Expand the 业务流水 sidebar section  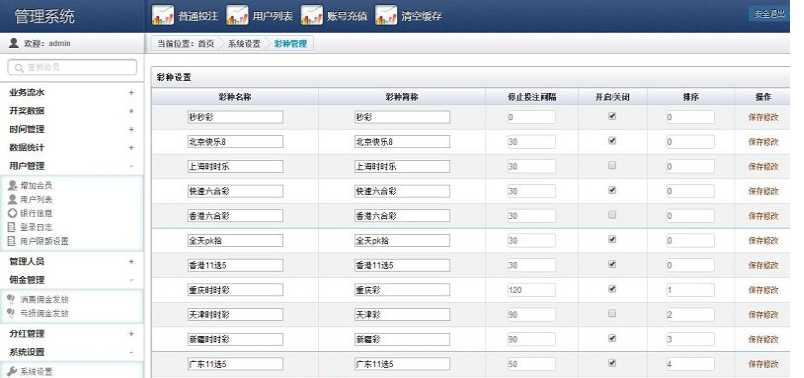(x=131, y=93)
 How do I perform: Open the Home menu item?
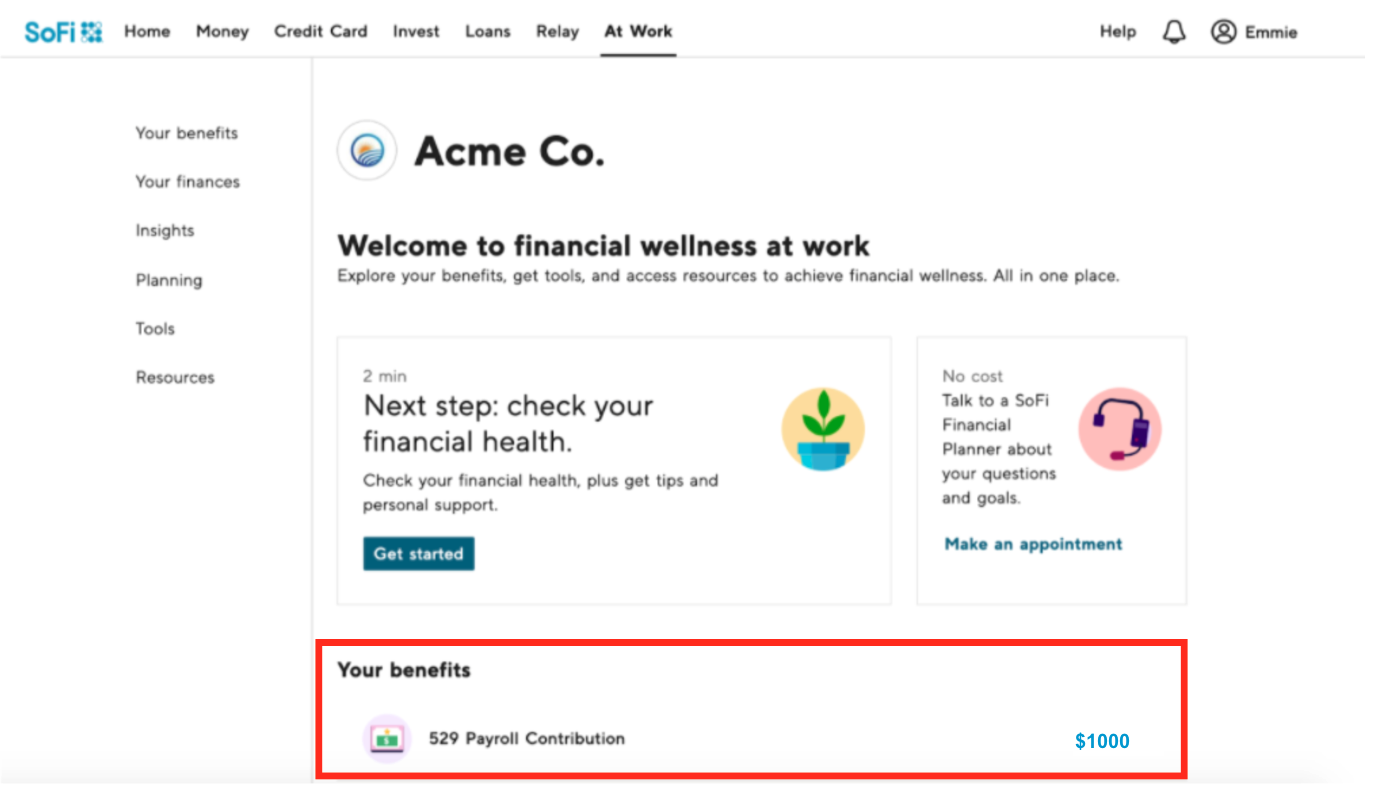[147, 31]
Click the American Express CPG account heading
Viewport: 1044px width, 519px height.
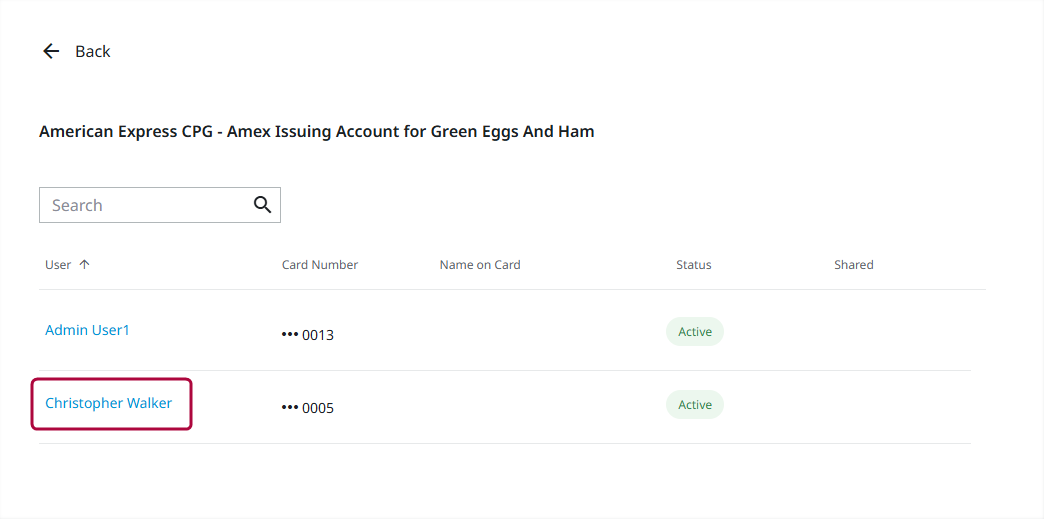(316, 131)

⁂

Problem:
Repeat the line that contains "Click the American" and each line after it, through the last line of the listing, exactly and alone; pictures stay out of the repeat.

Solution to this exercise:
Click the American Express CPG account heading
Viewport: 1044px width, 519px height.
(316, 131)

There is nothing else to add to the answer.